Given that "production could be carried on without any organization [that is, firm] at all", Coase asks, why and under what conditions should we expect firms to emerge? Since modern firms can only emerge when an entrepreneur of some sort begins to hire people, Coase's analysis proceeds by considering the conditions under which it makes sense for an entrepreneur to seek hired help instead of contracting out for some particular task.

The traditional economic theory of the time suggested that, because the market is "efficient" (that is, those who are best at providing each good or service most cheaply are already doing so), it should always be cheaper to contract out than to hire.

Coase noted, however, that there are a number of transaction costs to using the market; the cost of obtaining a good or service via the market is actually more than just the price of the good. Other costs, including search and information costs, bargaining costs, keeping trade secrets, and policing and enforcement costs, can all potentially add to the cost of procuring something via the market. This suggests that firms will arise when they can arrange to produce what they need internally and somehow avoid these costs.

There is a natural limit to what can be produced internally, however. Coase notices "decreasing returns to the entrepreneur function", including increasing overhead costs and increasing propensity for an overwhelmed manager to make mistakes in resource allocation. This is a countervailing cost to the use of the firm.

Coase argues that the size of a firm (as measured by how many contractual relations are "internal" to the firm and how many "external") is a result of finding an optimal balance between the competing tendencies of the costs outlined above. In general, making the firm larger will initially be advantageous, but the decreasing returns indicated above will eventually kick in, preventing the firm from growing indefinitely.

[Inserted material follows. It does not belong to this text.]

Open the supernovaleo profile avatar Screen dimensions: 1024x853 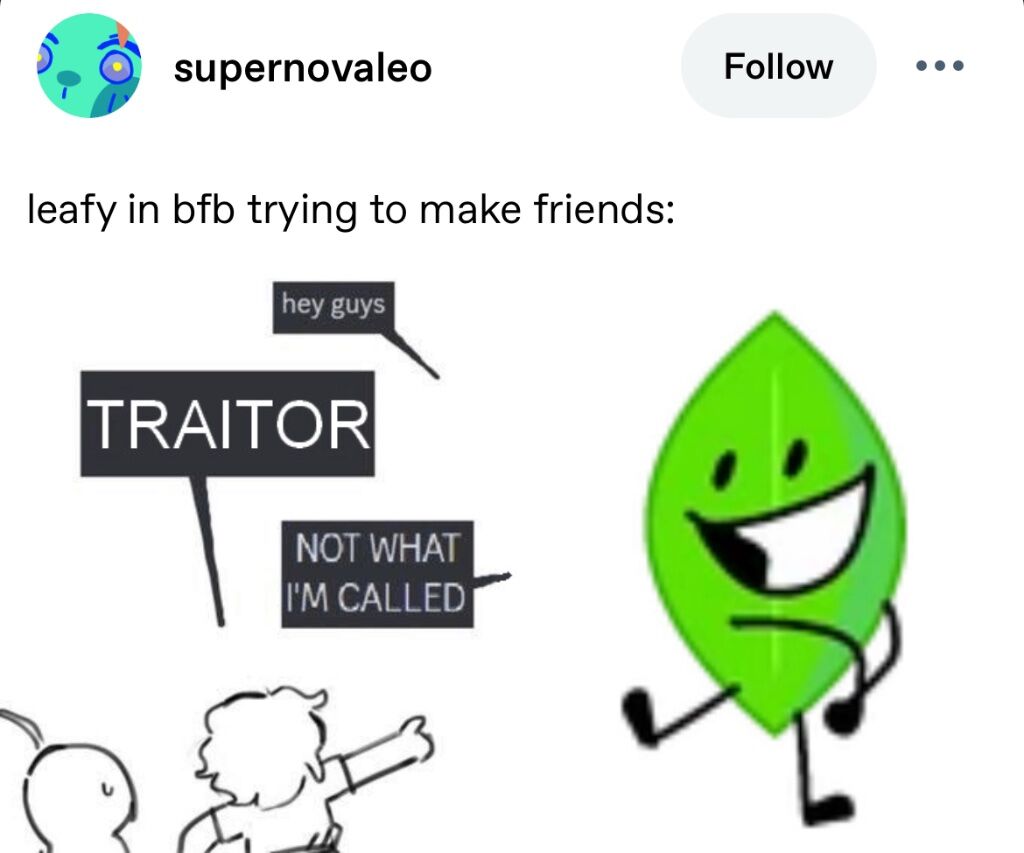[89, 65]
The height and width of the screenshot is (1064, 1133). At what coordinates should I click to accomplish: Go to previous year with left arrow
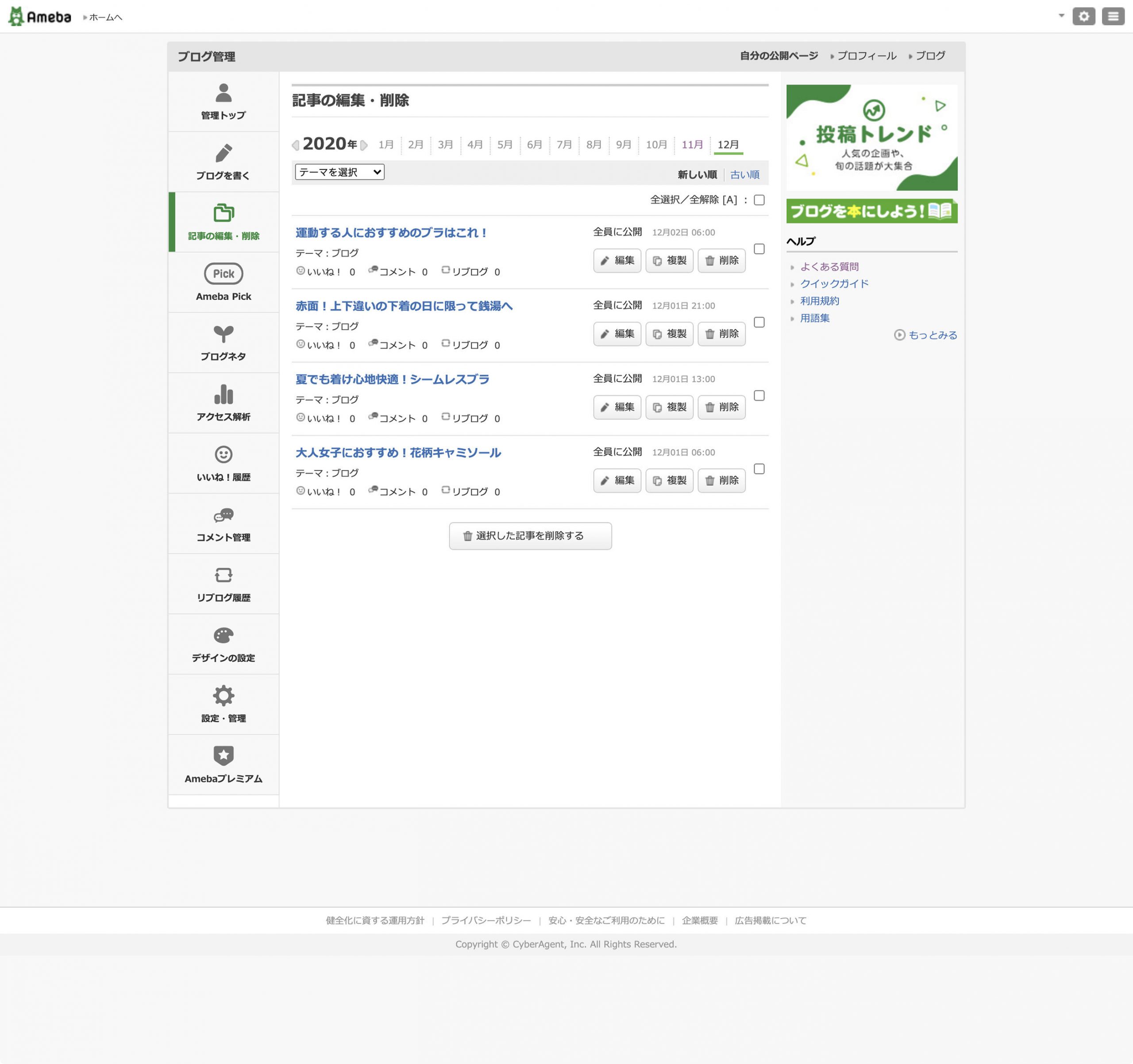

Other things being equal, a firm will tend to be larger:

  • the less the costs of organizing and the slower these costs rise with an increase in the transactions organized.
  • the less likely the entrepreneur is to make mistakes and the smaller the increase in mistakes with an increase in the transactions organized.
  • the greater the lowering (or the less the rise) in the supply price of factors of production to firms of larger size.

The first two costs will increase with the spatial distribution of the transactions organized and the dissimilarity of the transactions. This explains why firms tend to either be in different geographic locations or to perform different functions. Additionally, technology changes that mitigate the cost of organizing transactions across space will cause firms to be larger—the advent of the telephone and cheap air travel, for example, would be expected to increase the size of firms. On a related note the use of the internet and related modern information and communication technologies seem to lead to the existence of so-called virtual organizations.

Coase does not consider non-contractual relationships, as between friends or family.